Exercise details:
Lay out every line of the entries below as a Markdown table with the columns "Row" and "Entry line", skipping blank lines. Omit the pictures from the table.

(Recorded data)
-------------------------
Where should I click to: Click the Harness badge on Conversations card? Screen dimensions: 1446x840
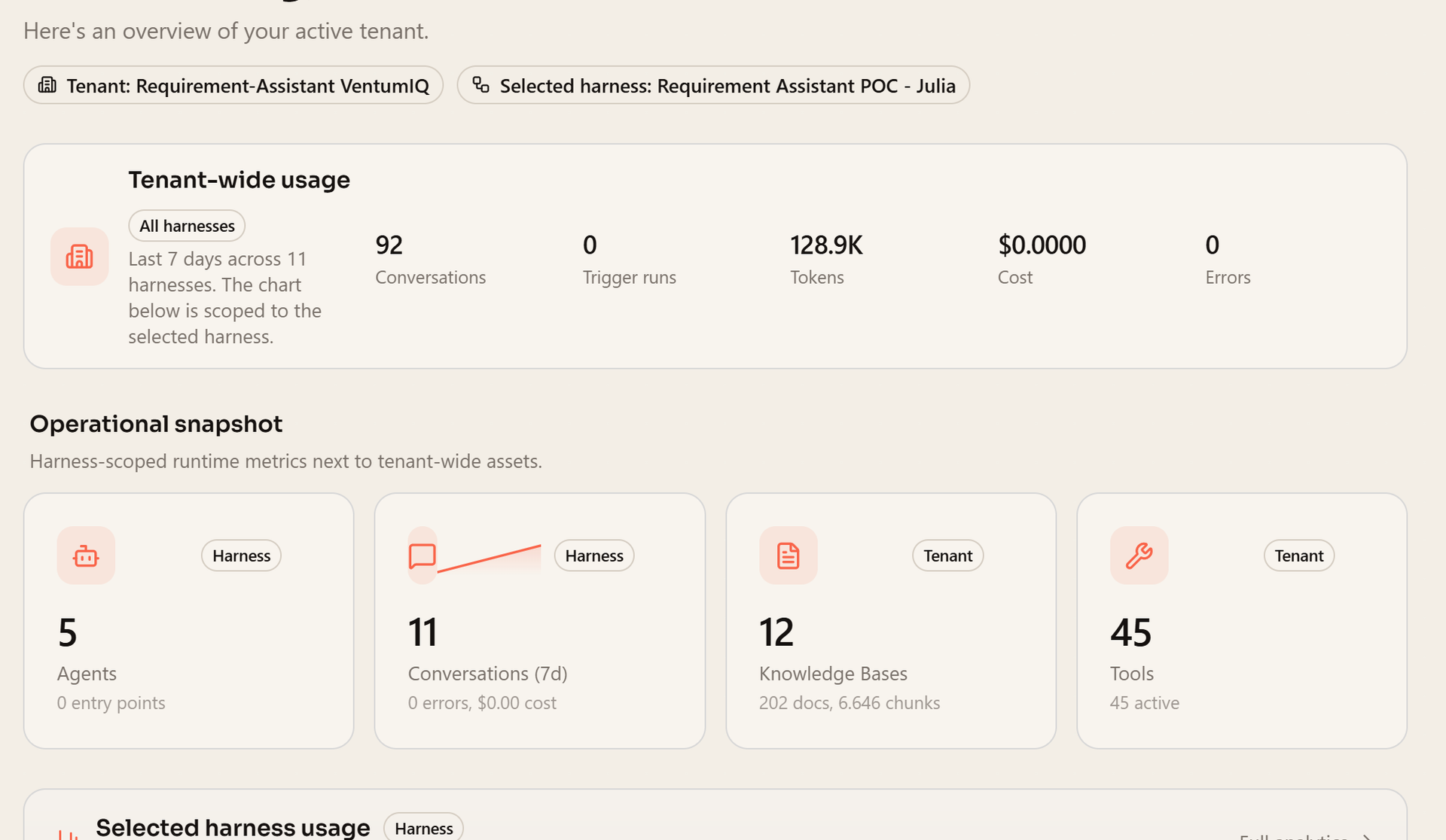click(594, 555)
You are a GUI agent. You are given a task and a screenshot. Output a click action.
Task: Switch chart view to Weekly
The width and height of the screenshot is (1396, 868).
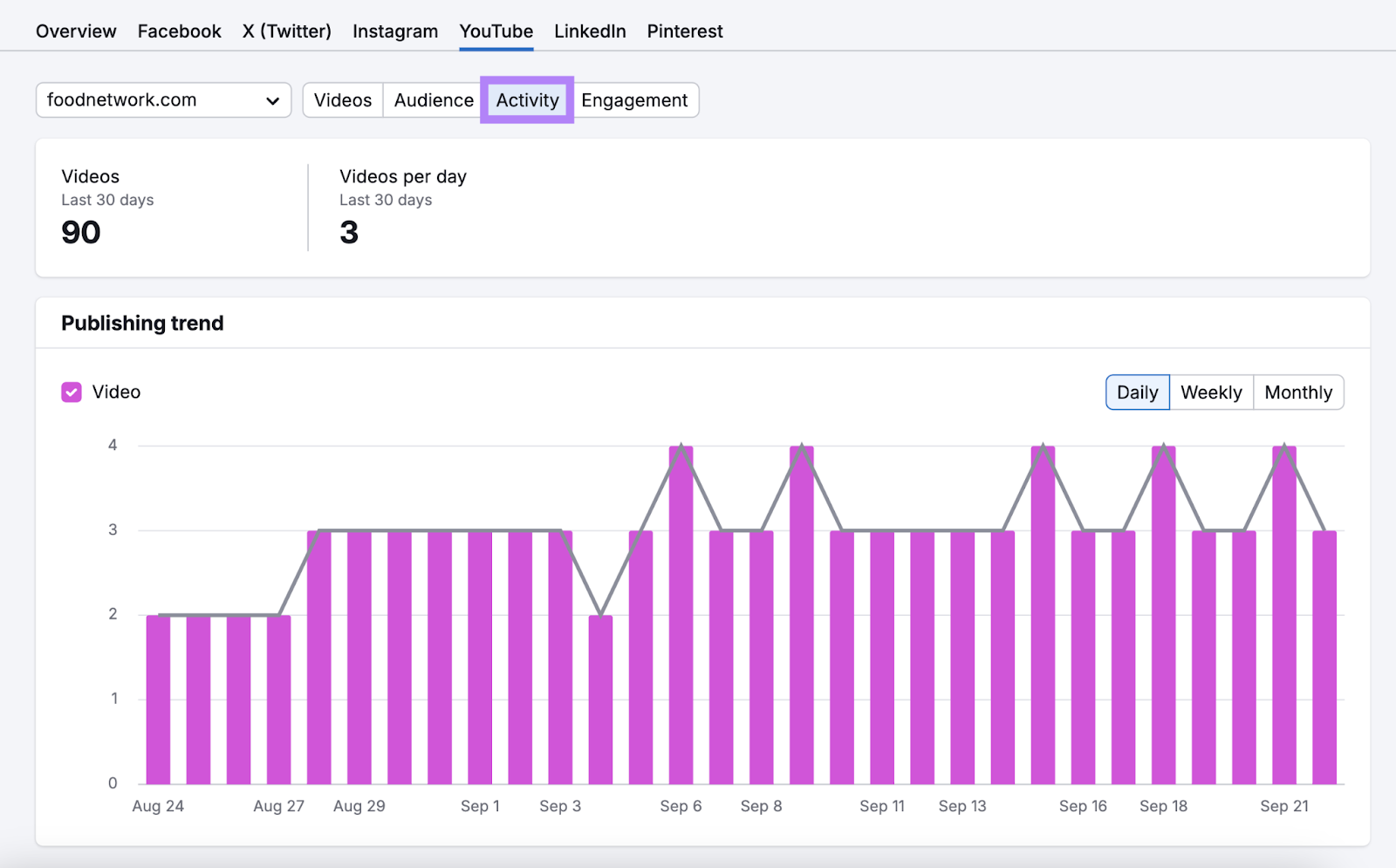[1211, 392]
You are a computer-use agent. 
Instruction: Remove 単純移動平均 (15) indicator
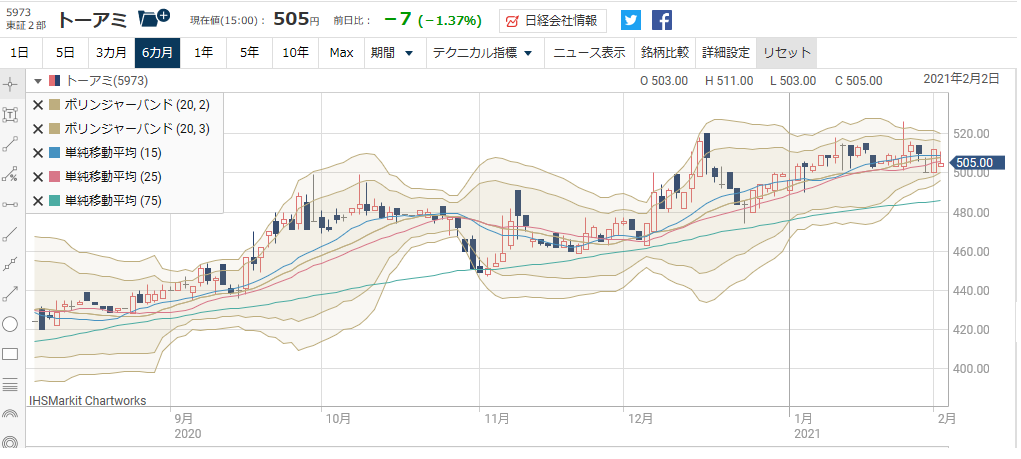click(x=38, y=153)
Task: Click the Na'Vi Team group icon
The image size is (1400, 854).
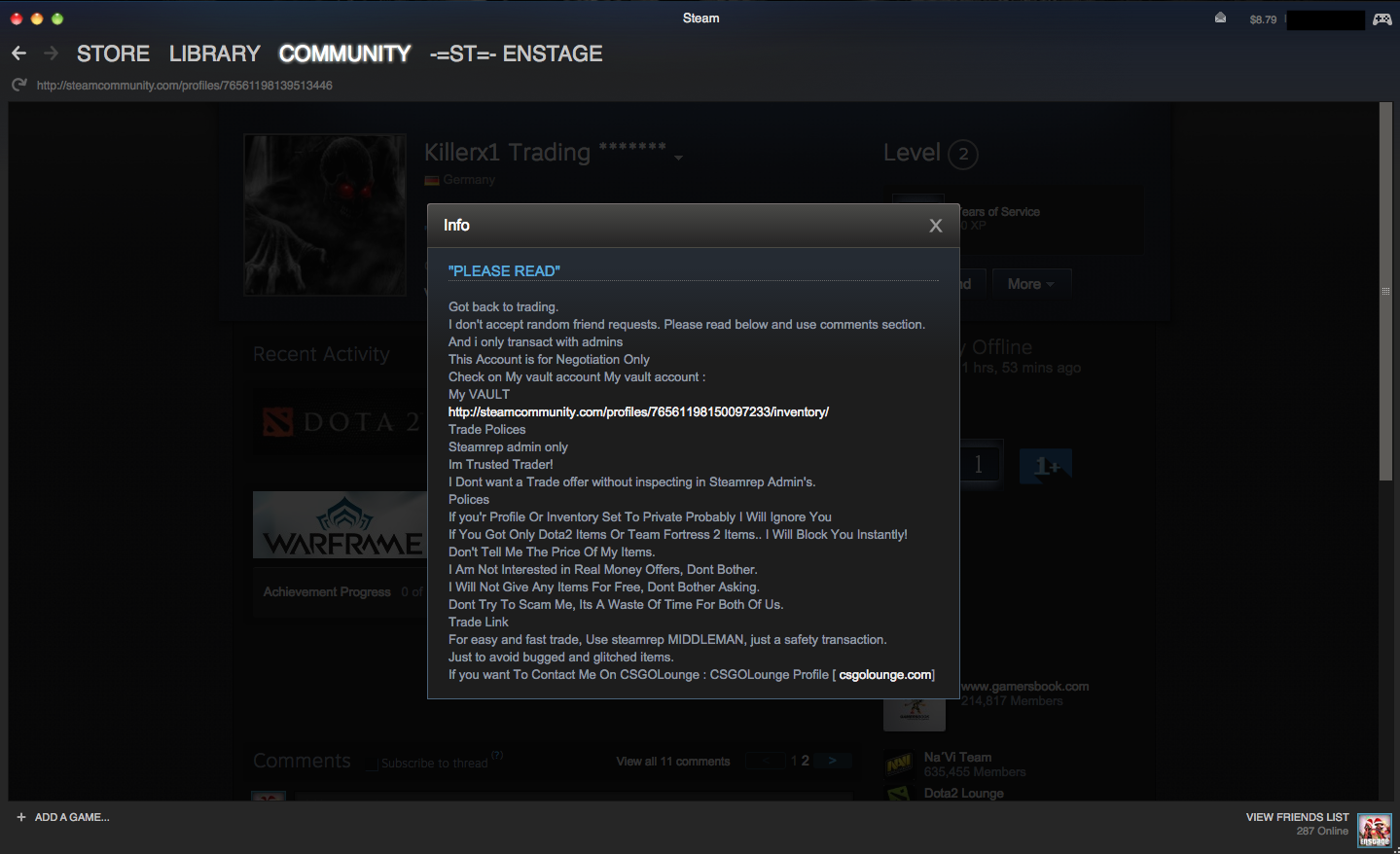Action: (899, 765)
-------------------------
Answer:
| Row | Entry line |
|---|---|
| 1 | Where should I click to: Click the Harness badge on Conversations card? Screen dimensions: 1446x840 |
| 2 | click(594, 555) |
| 3 | You are a GUI agent. You are given a task and a screenshot. Output a click action. |
| 4 | Task: Switch chart view to Weekly |
| 5 | The width and height of the screenshot is (1396, 868). |
| 6 | [1211, 392] |
| 7 | You are a computer-use agent.  |
| 8 | Instruction: Remove 単純移動平均 (15) indicator |
| 9 | click(x=38, y=153) |
| 10 | Task: Click the Na'Vi Team group icon |
| 11 | The image size is (1400, 854). |
| 12 | Action: (899, 765) |